И сразу Алексееву полегчало. И он немедленно сообщил великому князю на Кавказ.

457

Можно было бы удивиться (и поучиться) тому такту, разумности и великодушию, с которыми Николай Николаевич управил революционными событиями на Кавказе. Везде бы так провели революцию, как он, – никаких не было бы беспорядков и колебаний.

Полтора года своего наместничества и Главнокомандования на Кавказе Николай Николаевич провёл примирение со своим новым местом, вполне нашёл здесь себя и не порывался в Россию, не сумевшую его отстоять. Но буквально за последние два-три дня он почувствовал себя здесь всё вырастающим, всё вырастающим и уже не у места, – ощутил потребность разделить свои чувства с Россией ещё прежде, чем вернётся к ней сам.

Такой цели лучше всего служат газетные корреспонденты. И вчера он с удовольствием принял у себя во дворце для беседы корреспондента прогрессивного «Утра России». И обласкал его, очень милостиво с ним говорил. Заявил ему свою надежду, что тот отметит: есть в России такой край, где события протекли совершенно спокойно. Новое правительство сразу признано, и Верховный Главнокомандующий, во всём объёме своей власти, не допустит нигде никакой реакции ни в каких видах.

– Я думаю, – улыбнулся великий князь, – этим сообщением вы доставите многим радость.

– Ваше императорское высочество, – ещё искал польщённый журналист. – Русским читателям хотелось бы слышать ваше авторитетное слово, насколько происшедшие революционные события приблизили нас к победе.

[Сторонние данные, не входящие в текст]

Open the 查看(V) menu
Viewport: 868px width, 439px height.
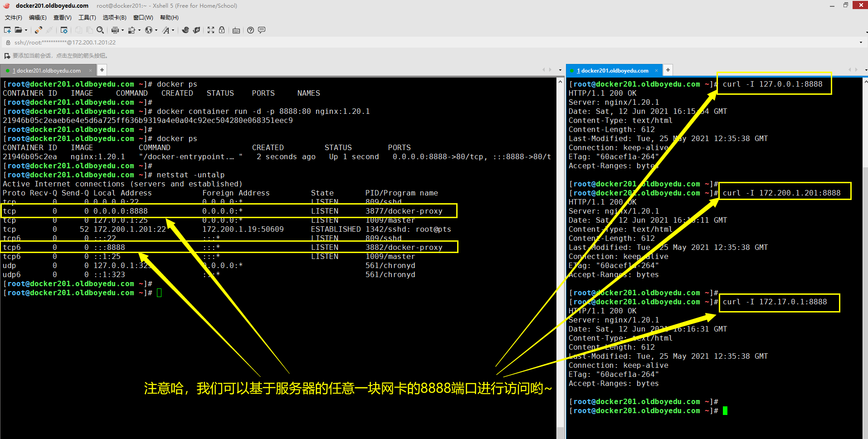pos(62,18)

Не мог великий князь отказать и в таком авторитетном слове! Он ответил, освещаясь сознанием своего жребия:

– Доверие русского общества всегда поддерживало мою работу. С Божьей помощью я доведу Россию до победы. Но для этого необходимо, чтоб и все осознали свой патриотический долг. Если новое правительство окажется без поддержки и не в силах предупредить анархию – это будет чудовищно!

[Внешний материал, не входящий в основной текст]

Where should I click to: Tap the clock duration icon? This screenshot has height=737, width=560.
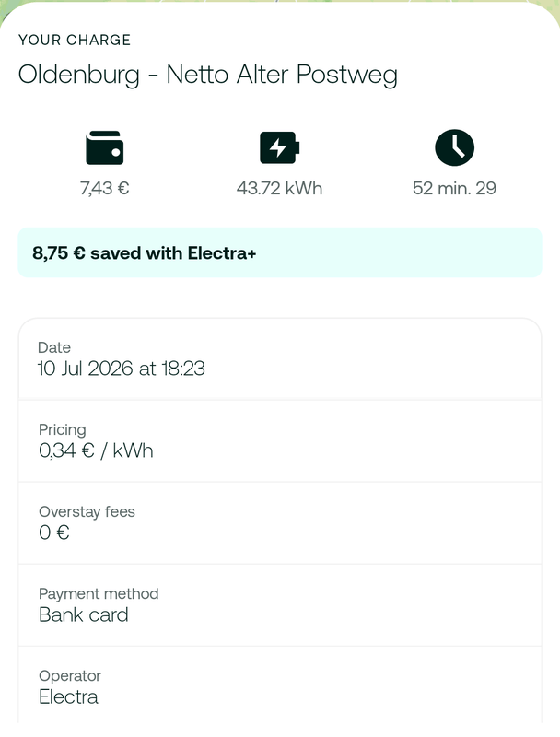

Некоторые грозные признаки всё же проявились в некоторых географических пунктах России – и это беспокоило великого князя.

Это уже, собственно, не корреспонденту надо было говорить, тут надо было предупредить само правительство, князя Львова. А князь Львов странно не отзывался на несколько уже телеграмм. Но нечего делать, вчера Николай Николаевич отправил ему ещё телеграмму. От Алексеева всё время приходили жалобы на какие-то приказы, идущие помимо Ставки. И вот напоминал великий князь, что для победы безусловно необходимо единство командования. И так как правительству не может быть не дорого благоденствие России и окончательная победа, то надеется Верховный Главнокомандующий, что все распоряжения или верней пожелания правительства относительно армии будут направляться только в Ставку. А уже сам Верховный Главнокомандующий…

Ехать в Ставку – да, но почему же так неприлично молчало правительство? Не только не было ответов, но заметил великий князь, что до сих пор не было опубликовано утверждение Верховного Главнокомандующего Временным правительством. Это, конечно, простой промах, они не привыкли и закружились, но Сенат-то знал своё дело, почему он не публиковал назначение, подписанное Государем? Итак, все в России знали, все считали великого князя Верховным, но никак это не было официально подтверждено. Странное положение.

И от этого великий князь испытывал потребность как-то добавочно укрепиться. Ему пришло в голову разослать через Алексеева ещё такой приказ:

«Для пользы нашей родины я, Верховный Главнокомандующий, признал власть нового правительства, показав сим пример нашего воинского долга. Повелеваю и всем чинам неуклонно повиноваться установленному правительству.»